I think spam problem could be faciliated with better UI. I'd divide incoming events into categories like "events from friends", "events from subscriptions", "events from discussions where I participated (e.g. replies)", "events from bots" and "events from people I never interacted with" with ability to temporarily mute some of them. In this case spam will make less harm by flooding the whole inbox.

@Gargron Thanks to everyone who is working behind the screens to filter this and prevent it from reaching users. This must take so much work :ablobcatheartsqueeze:

@Gargron Man. City-Brentford, the review: data, information, date, time, and television of the Head Association match
Watch Now: http://tinyurl.com/y5et47cw

This is really like:

- We have a dude that is registering many accounts on abandoned old servers and is spamming all users.
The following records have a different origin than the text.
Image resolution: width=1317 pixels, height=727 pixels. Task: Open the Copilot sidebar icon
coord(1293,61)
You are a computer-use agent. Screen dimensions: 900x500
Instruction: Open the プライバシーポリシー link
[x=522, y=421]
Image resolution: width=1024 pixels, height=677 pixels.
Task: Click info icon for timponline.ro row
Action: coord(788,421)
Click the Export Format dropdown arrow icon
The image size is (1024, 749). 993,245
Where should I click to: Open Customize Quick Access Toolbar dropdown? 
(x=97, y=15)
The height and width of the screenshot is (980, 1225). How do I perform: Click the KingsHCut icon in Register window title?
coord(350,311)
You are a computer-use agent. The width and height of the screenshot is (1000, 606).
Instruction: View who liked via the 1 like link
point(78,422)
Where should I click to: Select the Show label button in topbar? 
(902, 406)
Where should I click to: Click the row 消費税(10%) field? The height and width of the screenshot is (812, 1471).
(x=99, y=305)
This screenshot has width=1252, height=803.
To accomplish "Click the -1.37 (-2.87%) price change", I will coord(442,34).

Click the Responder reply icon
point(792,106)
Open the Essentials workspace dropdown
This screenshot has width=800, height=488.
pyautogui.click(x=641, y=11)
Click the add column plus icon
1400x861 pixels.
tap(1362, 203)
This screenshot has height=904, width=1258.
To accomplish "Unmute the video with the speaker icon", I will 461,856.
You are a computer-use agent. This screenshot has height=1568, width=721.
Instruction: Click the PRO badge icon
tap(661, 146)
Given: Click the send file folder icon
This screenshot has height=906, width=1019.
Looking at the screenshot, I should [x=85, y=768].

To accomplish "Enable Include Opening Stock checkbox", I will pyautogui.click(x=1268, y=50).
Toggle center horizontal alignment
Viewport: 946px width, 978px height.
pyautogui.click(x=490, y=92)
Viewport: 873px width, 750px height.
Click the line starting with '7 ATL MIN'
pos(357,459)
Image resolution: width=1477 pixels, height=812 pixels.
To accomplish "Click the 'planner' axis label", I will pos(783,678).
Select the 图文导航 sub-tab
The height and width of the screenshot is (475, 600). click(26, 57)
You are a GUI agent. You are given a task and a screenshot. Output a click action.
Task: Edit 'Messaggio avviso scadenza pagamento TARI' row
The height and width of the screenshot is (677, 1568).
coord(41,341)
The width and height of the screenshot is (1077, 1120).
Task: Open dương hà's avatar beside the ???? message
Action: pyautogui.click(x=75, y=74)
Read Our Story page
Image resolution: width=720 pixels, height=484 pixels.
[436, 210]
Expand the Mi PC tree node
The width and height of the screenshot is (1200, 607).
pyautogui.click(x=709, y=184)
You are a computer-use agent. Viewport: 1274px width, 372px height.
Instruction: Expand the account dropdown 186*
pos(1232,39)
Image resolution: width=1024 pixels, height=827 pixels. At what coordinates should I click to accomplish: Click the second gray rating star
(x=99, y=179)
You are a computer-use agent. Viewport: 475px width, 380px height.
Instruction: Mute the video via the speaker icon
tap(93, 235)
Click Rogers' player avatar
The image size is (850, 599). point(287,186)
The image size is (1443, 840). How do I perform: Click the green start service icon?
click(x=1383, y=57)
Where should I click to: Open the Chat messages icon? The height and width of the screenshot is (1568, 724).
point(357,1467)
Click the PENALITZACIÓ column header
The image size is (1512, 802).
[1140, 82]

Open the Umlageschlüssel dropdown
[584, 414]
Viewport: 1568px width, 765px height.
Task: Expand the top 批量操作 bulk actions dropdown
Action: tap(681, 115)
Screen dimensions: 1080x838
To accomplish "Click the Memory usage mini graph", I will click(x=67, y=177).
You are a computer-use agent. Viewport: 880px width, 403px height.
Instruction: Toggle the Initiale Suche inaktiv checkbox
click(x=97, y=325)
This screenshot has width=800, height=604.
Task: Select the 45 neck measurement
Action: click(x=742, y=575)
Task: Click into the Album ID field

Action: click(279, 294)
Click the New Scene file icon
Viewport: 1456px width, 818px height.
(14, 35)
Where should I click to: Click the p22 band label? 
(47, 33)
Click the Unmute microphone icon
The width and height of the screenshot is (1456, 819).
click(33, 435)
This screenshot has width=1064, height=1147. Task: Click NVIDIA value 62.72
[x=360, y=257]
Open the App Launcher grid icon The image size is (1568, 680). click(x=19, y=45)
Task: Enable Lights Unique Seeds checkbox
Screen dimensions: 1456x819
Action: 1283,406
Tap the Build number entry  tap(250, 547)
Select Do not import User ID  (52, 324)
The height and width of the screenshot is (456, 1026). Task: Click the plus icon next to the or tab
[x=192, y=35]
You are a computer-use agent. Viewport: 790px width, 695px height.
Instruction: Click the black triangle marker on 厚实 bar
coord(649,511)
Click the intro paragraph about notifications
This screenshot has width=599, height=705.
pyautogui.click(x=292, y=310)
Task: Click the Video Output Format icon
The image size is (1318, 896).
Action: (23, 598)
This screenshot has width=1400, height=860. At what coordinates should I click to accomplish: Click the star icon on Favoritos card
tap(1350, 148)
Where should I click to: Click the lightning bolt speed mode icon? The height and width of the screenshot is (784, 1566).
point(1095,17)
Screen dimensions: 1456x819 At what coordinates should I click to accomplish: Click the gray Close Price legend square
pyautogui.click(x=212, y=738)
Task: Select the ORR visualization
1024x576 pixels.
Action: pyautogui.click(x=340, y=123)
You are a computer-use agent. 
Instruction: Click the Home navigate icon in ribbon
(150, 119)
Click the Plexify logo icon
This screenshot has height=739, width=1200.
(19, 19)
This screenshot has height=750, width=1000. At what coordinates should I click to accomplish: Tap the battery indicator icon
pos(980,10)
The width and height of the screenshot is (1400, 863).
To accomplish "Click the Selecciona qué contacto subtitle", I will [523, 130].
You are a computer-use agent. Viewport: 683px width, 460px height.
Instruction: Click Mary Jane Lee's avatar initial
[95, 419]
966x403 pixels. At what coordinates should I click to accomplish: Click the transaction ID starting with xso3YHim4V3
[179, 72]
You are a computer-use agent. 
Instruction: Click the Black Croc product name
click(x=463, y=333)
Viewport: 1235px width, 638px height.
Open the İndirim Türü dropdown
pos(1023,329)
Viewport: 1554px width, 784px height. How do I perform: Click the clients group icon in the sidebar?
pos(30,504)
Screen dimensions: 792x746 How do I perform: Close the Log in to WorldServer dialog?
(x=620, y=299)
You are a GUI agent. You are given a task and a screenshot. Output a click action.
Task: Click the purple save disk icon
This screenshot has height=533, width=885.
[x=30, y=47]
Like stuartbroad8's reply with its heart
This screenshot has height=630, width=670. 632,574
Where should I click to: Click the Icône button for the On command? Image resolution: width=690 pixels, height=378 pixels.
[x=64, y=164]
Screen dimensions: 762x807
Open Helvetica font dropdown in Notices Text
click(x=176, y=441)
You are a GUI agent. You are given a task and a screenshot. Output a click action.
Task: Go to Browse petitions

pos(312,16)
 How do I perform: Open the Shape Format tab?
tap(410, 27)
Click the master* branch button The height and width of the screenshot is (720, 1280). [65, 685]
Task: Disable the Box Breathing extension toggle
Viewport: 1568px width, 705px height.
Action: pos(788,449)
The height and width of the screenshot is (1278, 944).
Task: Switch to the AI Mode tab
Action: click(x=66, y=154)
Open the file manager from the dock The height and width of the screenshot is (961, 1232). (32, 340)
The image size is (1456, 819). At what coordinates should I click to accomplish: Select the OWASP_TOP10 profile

What we can do?!

- We urge admins of OTHER, not abandoned servers, to close registrations! (or enable captcha, approval etc.)

- What?! 🥴

@Gargron
#Mastoadmin

@Gargron I was like #wtf 😅 😓 🤦

@Gargron some rustic rate limiting as a default in the server software may help for cases like this... (like when signups or total message sent out per server are more than 2 standard deviations the daily number in the past N days, reject with a "we're full" message or queue for moderation)

@Gargron

Please send help 🙏

@Gargron @GottaLaff Everything sounds good except, please, please, please no Hcaptcha. Hcaptcha is a pain for people who are blind.

@Gargron

Any thought on developing a federated anti-spam system? If one instance blocks an email or domain it propagates to the servers that choose to federate with its anti-spam so that email or domain can't be used on other servers.

@Gargron @meatlotion take a look

@Gargron This it me and our server - I tried to shut it down and think I'm successful - but do worry what happens to our small server and getting defederated because of this.

@Gargron Do you have any advice for admins on the receiving end of this? I haven’t been able to find any tooling that helps servers that are being inundated deal with all the spam except in a very slow, labour intensive way.

@Gargron An example of "It is your fault if you are be blocked by the fediverse if you do not secure you instance to avoid spam."

@Gargron I understand it has became more popular - so ther is some kind of "jalousy" among the old emperors? I know it seams to sound as conspiracy-theory... but it isn't. Growth of fediv takes the numbers away... so...

@Gargron #HCaptcha is a barrier for many blind/visually impaired users, for some of the reasons outlined in my recent post here: https://universeodon.com/@FreakyFwoof/111954929582025753

@Gargron A lot of furry servers have been set to approval required for a while. The verification field asks "What is your fursona and why is this a good home for them?" to weed out both spam and uninteresting trolls.